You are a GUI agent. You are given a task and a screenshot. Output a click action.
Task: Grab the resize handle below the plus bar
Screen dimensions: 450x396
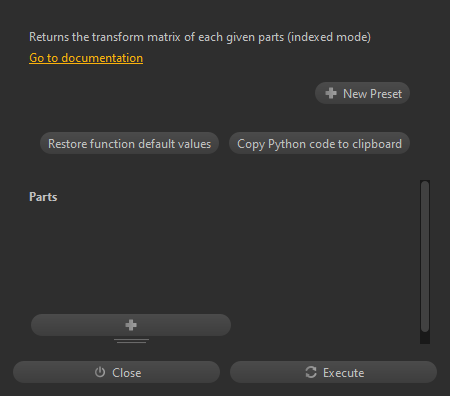coord(131,341)
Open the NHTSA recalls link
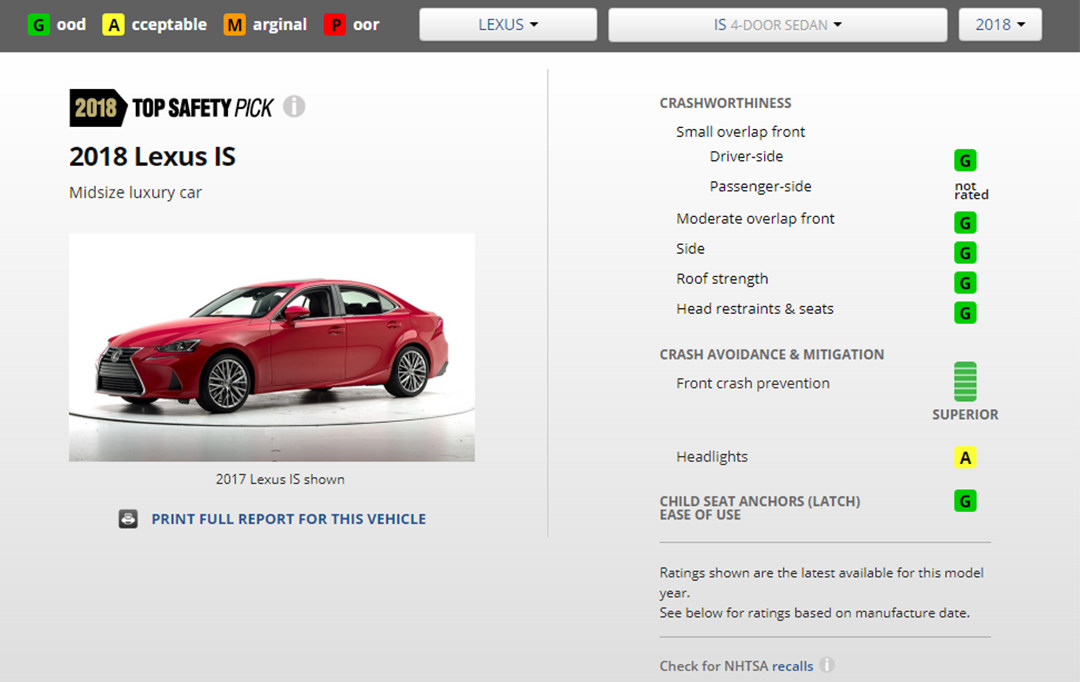 792,666
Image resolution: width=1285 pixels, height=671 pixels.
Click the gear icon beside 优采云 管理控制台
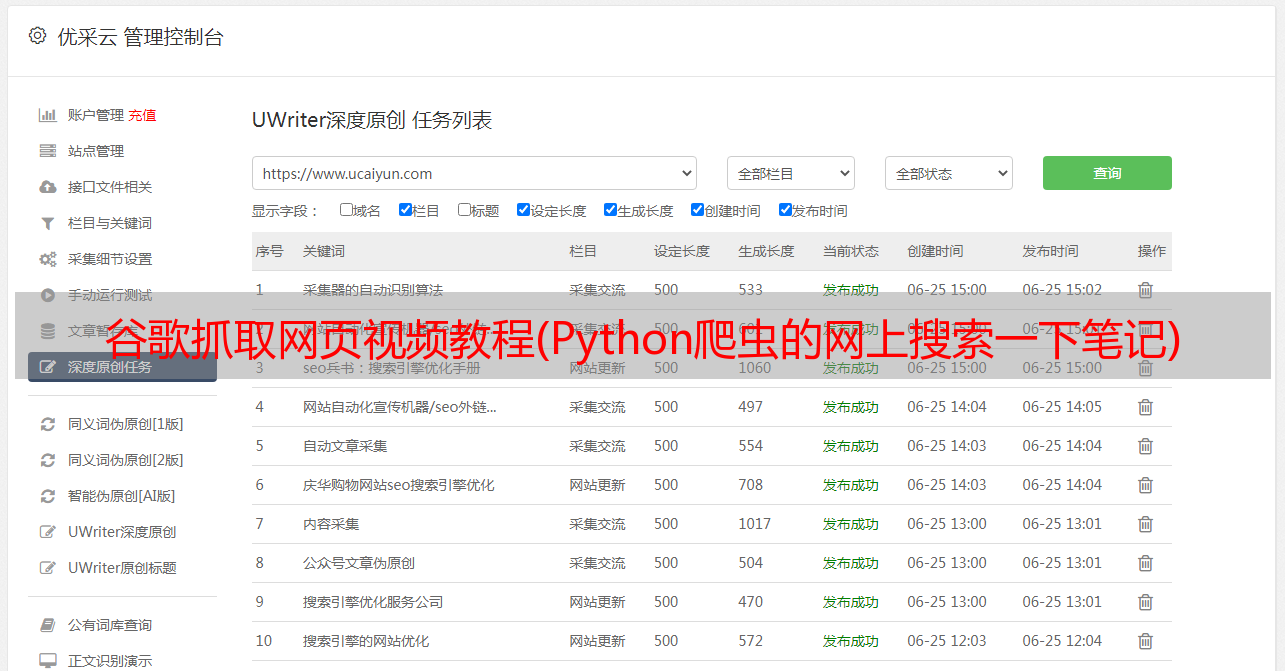click(37, 36)
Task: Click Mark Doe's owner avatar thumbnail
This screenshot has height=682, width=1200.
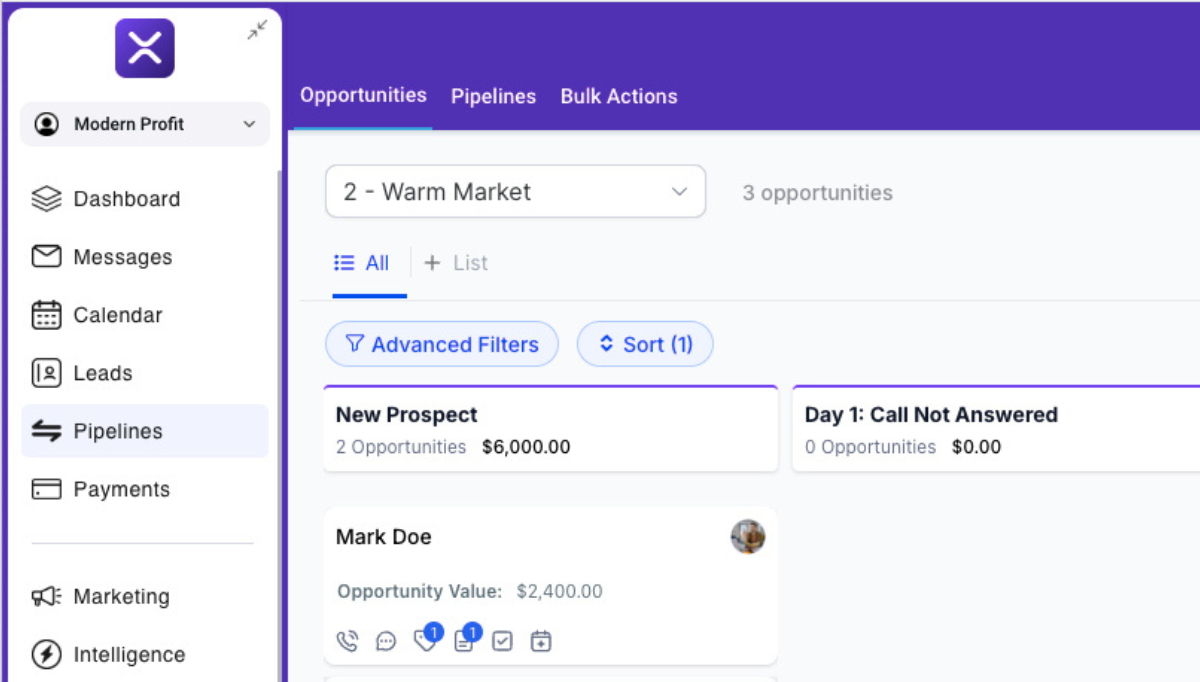Action: [748, 537]
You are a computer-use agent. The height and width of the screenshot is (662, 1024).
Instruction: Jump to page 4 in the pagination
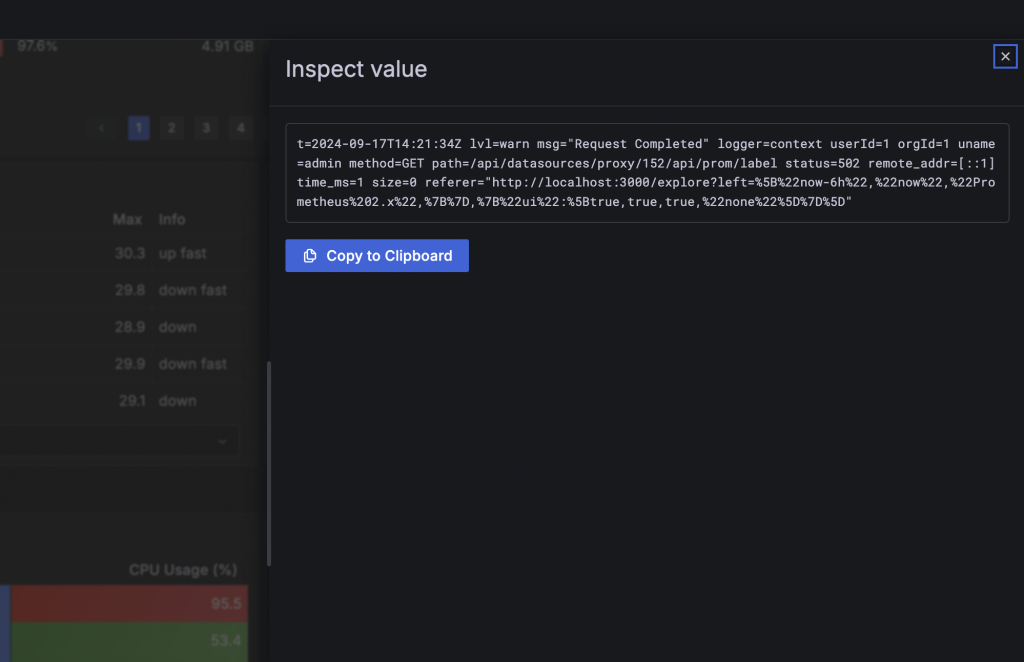[x=239, y=128]
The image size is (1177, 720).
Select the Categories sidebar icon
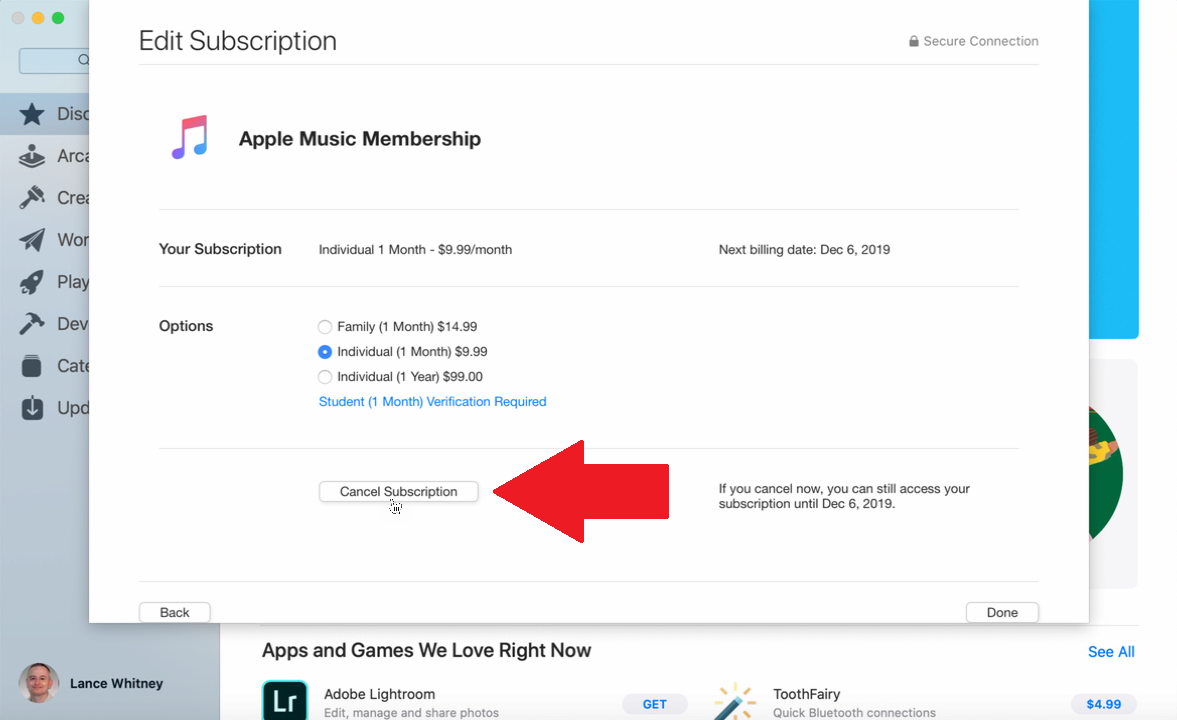click(32, 366)
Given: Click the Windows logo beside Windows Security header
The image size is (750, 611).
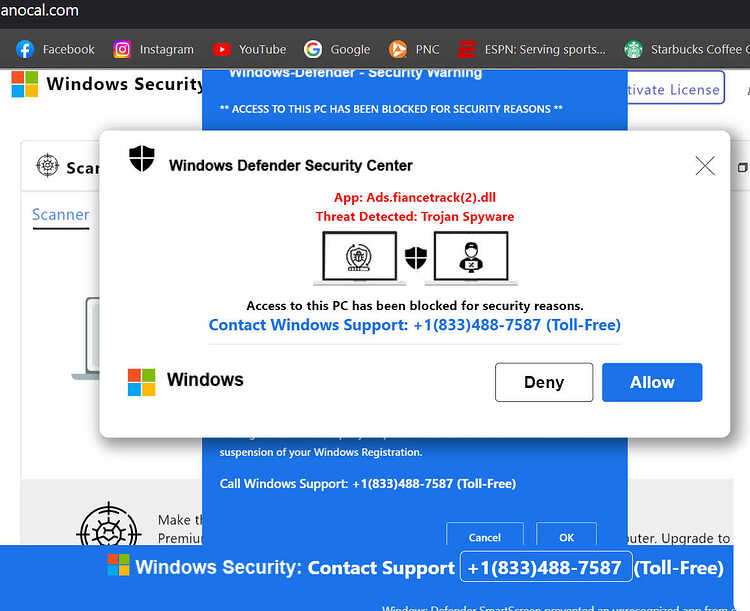Looking at the screenshot, I should click(x=25, y=84).
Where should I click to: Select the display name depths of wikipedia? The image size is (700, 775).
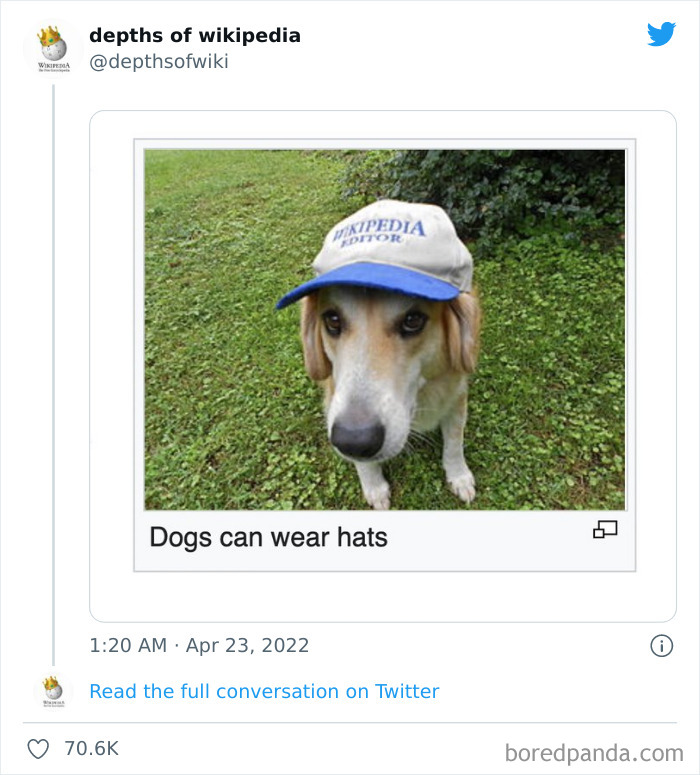(x=195, y=36)
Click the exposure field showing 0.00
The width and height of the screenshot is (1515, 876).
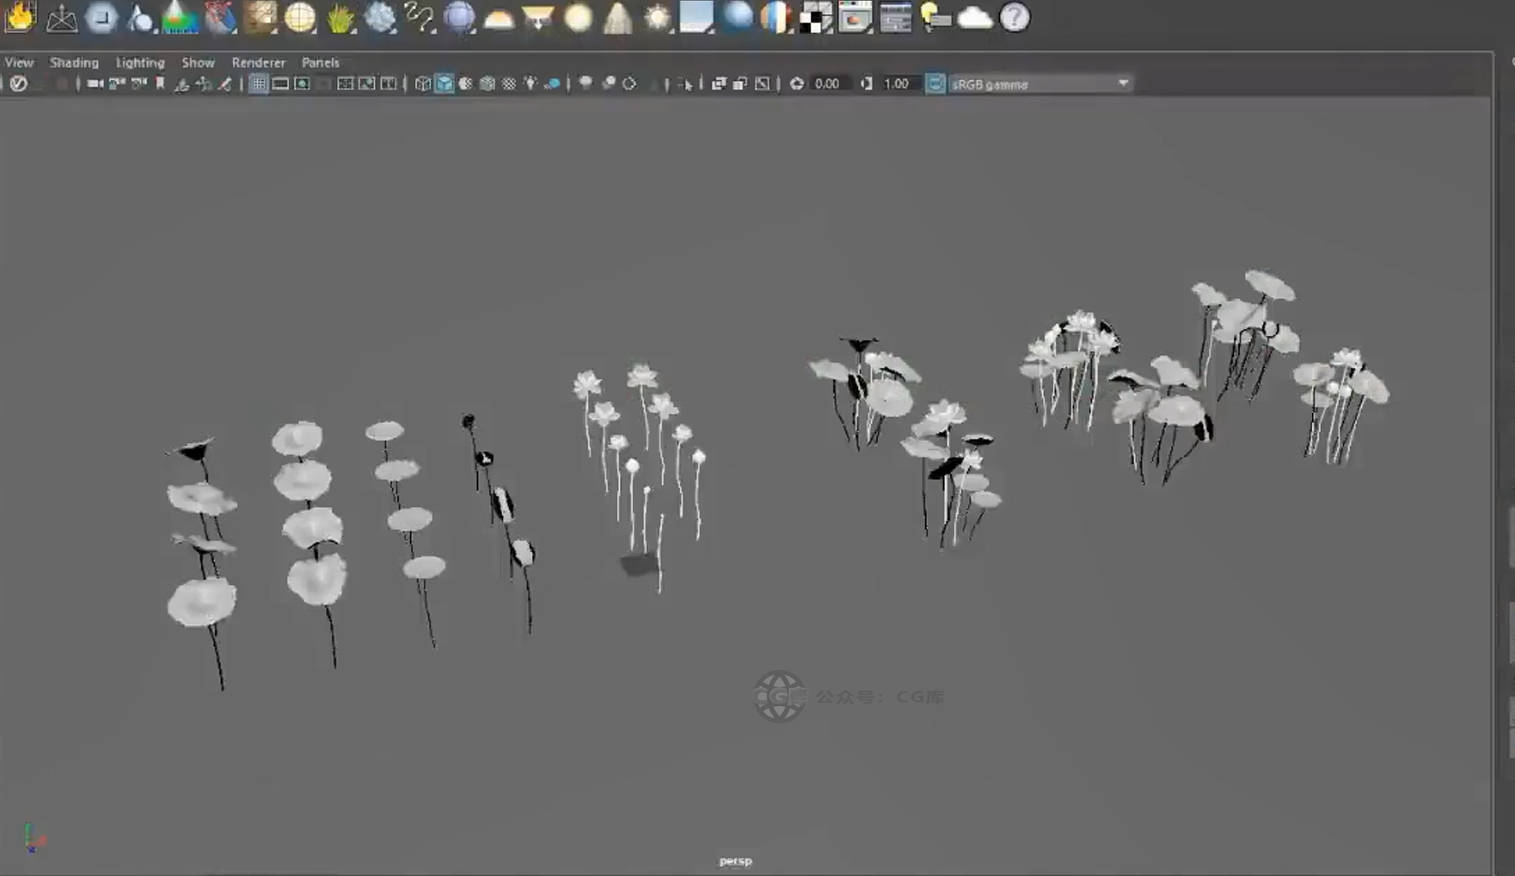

· · · ·

Action item :: Up to and including the line that contains "The image size is (1177, 720).", print the records above exactly from their first line, without any pictures.

Written response ::
You are a GUI agent. You are given a task and a screenshot. Output a click action.
Task: Grab the resize handle below the plus bar
Screen dimensions: 450x396
coord(131,341)
Open the NHTSA recalls link
 792,666
Image resolution: width=1285 pixels, height=671 pixels.
Click the gear icon beside 优采云 管理控制台
click(37, 36)
Task: Click Mark Doe's owner avatar thumbnail
This screenshot has height=682, width=1200.
Action: [748, 537]
You are a computer-use agent. The height and width of the screenshot is (662, 1024).
Instruction: Jump to page 4 in the pagination
[x=239, y=128]
The image size is (1177, 720).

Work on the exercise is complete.